The output should be every line below that includes the word "bottom".

[Collected data entries]

......

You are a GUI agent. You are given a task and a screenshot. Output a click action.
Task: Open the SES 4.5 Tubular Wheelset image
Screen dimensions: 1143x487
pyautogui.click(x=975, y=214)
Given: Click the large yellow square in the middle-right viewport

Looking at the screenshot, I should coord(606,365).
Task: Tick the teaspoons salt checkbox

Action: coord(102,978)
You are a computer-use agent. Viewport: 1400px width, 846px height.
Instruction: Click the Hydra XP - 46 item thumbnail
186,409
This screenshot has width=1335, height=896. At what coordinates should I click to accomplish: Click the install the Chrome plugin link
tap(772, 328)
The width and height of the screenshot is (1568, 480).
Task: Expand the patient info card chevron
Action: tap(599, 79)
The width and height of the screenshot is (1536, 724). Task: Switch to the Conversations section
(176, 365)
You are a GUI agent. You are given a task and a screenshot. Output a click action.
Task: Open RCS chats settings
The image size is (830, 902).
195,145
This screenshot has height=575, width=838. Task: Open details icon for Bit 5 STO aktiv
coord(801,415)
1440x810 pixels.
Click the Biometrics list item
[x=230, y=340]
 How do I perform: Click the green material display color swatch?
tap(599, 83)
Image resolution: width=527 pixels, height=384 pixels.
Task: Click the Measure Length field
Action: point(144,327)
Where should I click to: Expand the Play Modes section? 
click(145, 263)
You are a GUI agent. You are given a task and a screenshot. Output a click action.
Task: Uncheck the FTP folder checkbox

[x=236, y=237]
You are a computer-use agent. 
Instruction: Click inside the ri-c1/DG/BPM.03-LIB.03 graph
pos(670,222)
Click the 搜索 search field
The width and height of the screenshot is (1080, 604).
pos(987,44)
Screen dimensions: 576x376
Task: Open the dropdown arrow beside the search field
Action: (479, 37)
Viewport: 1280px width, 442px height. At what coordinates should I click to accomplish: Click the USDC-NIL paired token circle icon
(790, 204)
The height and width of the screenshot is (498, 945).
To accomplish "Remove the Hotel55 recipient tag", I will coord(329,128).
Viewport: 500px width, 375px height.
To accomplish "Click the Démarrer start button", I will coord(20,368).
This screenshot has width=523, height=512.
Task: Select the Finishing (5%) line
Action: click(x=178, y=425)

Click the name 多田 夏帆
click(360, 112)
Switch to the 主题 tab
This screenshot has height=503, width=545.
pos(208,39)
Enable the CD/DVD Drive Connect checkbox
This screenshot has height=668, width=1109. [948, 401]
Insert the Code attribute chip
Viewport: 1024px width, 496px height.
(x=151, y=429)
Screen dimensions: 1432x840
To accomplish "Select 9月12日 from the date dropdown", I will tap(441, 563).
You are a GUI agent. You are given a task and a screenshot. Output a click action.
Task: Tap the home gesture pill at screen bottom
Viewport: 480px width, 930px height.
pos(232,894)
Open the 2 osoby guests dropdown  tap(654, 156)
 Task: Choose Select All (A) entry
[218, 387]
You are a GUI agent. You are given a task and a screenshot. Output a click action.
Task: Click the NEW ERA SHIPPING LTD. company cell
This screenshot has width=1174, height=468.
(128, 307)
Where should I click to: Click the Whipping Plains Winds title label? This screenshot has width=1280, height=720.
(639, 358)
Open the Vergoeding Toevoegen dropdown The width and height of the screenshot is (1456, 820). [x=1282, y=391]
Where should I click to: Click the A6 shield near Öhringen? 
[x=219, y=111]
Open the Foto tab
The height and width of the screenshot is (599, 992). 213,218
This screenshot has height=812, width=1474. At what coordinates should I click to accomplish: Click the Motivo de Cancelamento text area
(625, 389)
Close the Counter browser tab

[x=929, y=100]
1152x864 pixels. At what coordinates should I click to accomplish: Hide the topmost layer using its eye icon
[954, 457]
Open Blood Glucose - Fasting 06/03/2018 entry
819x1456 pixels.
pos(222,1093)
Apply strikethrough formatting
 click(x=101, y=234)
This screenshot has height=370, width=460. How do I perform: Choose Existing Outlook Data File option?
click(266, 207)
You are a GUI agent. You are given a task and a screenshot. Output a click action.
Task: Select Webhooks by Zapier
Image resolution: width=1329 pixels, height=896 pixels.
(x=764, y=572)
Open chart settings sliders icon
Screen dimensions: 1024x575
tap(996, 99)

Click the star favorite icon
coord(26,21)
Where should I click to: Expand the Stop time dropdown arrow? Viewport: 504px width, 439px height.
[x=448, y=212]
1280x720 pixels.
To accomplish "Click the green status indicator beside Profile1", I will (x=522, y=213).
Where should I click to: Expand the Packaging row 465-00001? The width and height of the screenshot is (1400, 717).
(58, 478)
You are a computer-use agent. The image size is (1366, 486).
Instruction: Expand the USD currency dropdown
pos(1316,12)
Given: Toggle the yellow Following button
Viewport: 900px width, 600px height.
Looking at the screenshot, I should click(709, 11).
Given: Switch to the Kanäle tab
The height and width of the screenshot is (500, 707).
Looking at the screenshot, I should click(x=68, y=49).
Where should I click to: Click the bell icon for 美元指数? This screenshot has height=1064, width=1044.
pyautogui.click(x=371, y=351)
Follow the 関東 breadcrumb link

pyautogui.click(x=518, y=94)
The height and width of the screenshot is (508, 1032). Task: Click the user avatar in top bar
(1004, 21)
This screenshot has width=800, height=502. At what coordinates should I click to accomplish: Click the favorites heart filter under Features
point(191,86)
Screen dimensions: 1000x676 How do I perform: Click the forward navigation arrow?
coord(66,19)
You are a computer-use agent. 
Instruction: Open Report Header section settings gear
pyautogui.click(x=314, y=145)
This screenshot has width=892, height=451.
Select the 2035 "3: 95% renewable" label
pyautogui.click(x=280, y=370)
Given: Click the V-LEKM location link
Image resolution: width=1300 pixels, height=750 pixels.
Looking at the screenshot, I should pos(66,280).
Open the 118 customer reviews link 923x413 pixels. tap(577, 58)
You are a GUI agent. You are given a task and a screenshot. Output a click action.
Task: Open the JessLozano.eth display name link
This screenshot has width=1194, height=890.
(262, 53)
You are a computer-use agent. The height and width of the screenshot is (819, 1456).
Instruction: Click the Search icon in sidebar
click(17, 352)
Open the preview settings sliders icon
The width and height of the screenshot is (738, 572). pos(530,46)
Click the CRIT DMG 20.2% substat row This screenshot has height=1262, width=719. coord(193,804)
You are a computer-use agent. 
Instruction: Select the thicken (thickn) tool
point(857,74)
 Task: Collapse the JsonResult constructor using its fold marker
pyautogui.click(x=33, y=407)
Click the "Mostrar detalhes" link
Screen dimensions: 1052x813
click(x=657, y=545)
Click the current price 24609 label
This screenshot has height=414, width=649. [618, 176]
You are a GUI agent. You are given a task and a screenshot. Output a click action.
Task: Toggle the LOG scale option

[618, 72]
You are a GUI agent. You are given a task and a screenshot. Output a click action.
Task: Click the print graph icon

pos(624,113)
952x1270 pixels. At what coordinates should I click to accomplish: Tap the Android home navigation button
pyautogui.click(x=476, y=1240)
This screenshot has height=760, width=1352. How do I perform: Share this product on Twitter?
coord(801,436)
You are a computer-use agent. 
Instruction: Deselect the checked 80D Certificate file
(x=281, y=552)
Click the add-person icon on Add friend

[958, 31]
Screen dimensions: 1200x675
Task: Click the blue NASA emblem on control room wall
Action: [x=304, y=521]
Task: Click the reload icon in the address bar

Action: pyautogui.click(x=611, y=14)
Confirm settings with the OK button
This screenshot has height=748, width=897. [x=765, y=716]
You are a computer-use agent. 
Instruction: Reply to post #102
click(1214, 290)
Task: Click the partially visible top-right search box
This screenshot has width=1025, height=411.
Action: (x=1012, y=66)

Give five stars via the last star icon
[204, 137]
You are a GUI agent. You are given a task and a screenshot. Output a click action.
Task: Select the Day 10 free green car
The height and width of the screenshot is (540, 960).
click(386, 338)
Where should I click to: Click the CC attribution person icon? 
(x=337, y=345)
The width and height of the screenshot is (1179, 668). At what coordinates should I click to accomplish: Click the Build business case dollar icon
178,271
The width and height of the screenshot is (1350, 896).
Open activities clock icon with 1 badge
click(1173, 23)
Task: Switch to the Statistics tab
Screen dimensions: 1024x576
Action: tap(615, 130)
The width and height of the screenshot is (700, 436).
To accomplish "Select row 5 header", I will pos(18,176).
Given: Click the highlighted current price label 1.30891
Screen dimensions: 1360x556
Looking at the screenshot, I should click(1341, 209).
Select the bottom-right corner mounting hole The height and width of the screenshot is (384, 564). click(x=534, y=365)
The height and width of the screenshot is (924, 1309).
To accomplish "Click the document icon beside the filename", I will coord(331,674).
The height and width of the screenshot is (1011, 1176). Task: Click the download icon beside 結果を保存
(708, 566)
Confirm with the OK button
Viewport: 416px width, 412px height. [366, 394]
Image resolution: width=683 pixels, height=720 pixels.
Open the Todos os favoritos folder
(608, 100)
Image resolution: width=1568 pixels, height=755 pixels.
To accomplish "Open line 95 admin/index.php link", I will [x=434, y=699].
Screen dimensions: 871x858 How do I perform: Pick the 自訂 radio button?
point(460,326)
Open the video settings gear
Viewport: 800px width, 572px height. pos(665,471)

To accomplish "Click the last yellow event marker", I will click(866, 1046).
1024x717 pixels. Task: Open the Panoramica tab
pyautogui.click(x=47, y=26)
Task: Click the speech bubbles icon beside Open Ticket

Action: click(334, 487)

......

Reply to the exercise
Task: Tap the home gesture pill at screen bottom
Select the bottom-right corner mounting hole The height and width of the screenshot is (384, 564). click(x=534, y=365)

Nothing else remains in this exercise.